ELIXIR today publishes the initial list of ELIXIR Core Data Resources - data resources of fundamental importance to the life science community and the long-term preservation of biological data.
The ELIXIR Core Data Resources serve as a mark of the highest quality in infrastructure service provision and will drive ELIXIR’s discussions with funders and policy-makers on the sustainability of life science data resources.
The biomedical sciences have a long tradition of open sharing of data: genomic sequence and protein structure projects have, for example, provided datasets as soon as they are generated to open public archives. This tradition extends across the spectrum of life science research and is exemplified in the Nucleic Acids Research database catalogue, which now lists over 1500 databases. Many databases incorporate careful annotation – often by manual curation – whereby experimental information is extracted from the primary scientific literature to augment research data, and is housed in structured knowledgebases.
This overall open data infrastructure plays a critical role in the life sciences, transcending reuse for basic research into translational and biotechnological applications forming a fundamental component of the digital knowledge economy. Managing these resources requires database managers and funders to understand their usage and role in scientific research, as well as their wider impact in society and industry.
ELIXIR Core Data resources are absolutely critical for the integrity and advancement of life science research,” says Christine Durinx (Associate Director, SIB Swiss Institute of Bioinformatics), one of the co-Leaders of ELIXIR’s Data Platform. “Researchers around the world rely on the ability to freely deposit into and download data from these resources. They also provide a critical role for funders and scientific publishers. If for any reason we were to lose access to these Core Data Resources, it would have a devastating effect not only on science, but also on medicine, industry and innovation.”
The Core Data Resources form the backbone of ELIXIR’s sustainability strategy. Careful evaluation of the Core Data Resources’ usage can provide reliable measures of their scientific and economic value and highlight the benefits of sustainable infrastructure for open biological data. In the long-term, the process should pave the way towards a more global and long-term approach to the funding of core bioinformatics resources.

§ WHAT IS REQUIRED
Answer these questions about the ELIXIR announcement above:
(a) How many databases does the Nucleic Acids Research database catalogue now list?
(b) What position does Christine Durinx hold at the SIB Swiss Institute of Bioinformatics?
(c) What do the Core Data Resources form the backbone of?

§ PROVIDED DATA
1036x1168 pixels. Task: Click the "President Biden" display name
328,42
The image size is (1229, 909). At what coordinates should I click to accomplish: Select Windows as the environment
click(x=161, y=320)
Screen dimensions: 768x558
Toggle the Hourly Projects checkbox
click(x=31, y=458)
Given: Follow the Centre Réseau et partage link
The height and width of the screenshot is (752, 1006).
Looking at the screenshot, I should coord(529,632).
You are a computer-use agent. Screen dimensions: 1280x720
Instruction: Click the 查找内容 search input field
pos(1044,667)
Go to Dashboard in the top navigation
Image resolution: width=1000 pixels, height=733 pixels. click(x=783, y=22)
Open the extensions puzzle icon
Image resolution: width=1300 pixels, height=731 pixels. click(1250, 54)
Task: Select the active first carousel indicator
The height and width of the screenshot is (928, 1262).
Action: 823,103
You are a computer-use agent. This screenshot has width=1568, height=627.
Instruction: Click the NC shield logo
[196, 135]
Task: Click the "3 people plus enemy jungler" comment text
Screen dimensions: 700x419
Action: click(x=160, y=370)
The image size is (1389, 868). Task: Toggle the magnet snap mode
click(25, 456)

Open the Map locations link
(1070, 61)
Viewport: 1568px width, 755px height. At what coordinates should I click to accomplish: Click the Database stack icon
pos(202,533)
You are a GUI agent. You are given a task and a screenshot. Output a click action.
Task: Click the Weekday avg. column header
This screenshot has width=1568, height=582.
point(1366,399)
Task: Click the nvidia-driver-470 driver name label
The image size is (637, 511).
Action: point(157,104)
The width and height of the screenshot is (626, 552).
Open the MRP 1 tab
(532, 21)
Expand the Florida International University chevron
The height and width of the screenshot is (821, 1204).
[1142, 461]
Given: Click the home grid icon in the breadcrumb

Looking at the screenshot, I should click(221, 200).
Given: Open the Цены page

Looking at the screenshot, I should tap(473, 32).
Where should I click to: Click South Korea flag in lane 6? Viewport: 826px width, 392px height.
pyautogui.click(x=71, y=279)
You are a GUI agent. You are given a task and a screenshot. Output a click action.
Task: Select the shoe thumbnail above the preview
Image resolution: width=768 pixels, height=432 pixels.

§ ANSWER TO THE EXERCISE
(a) Over 1500 databases.
(b) Associate Director.
(c) ELIXIR's sustainability strategy.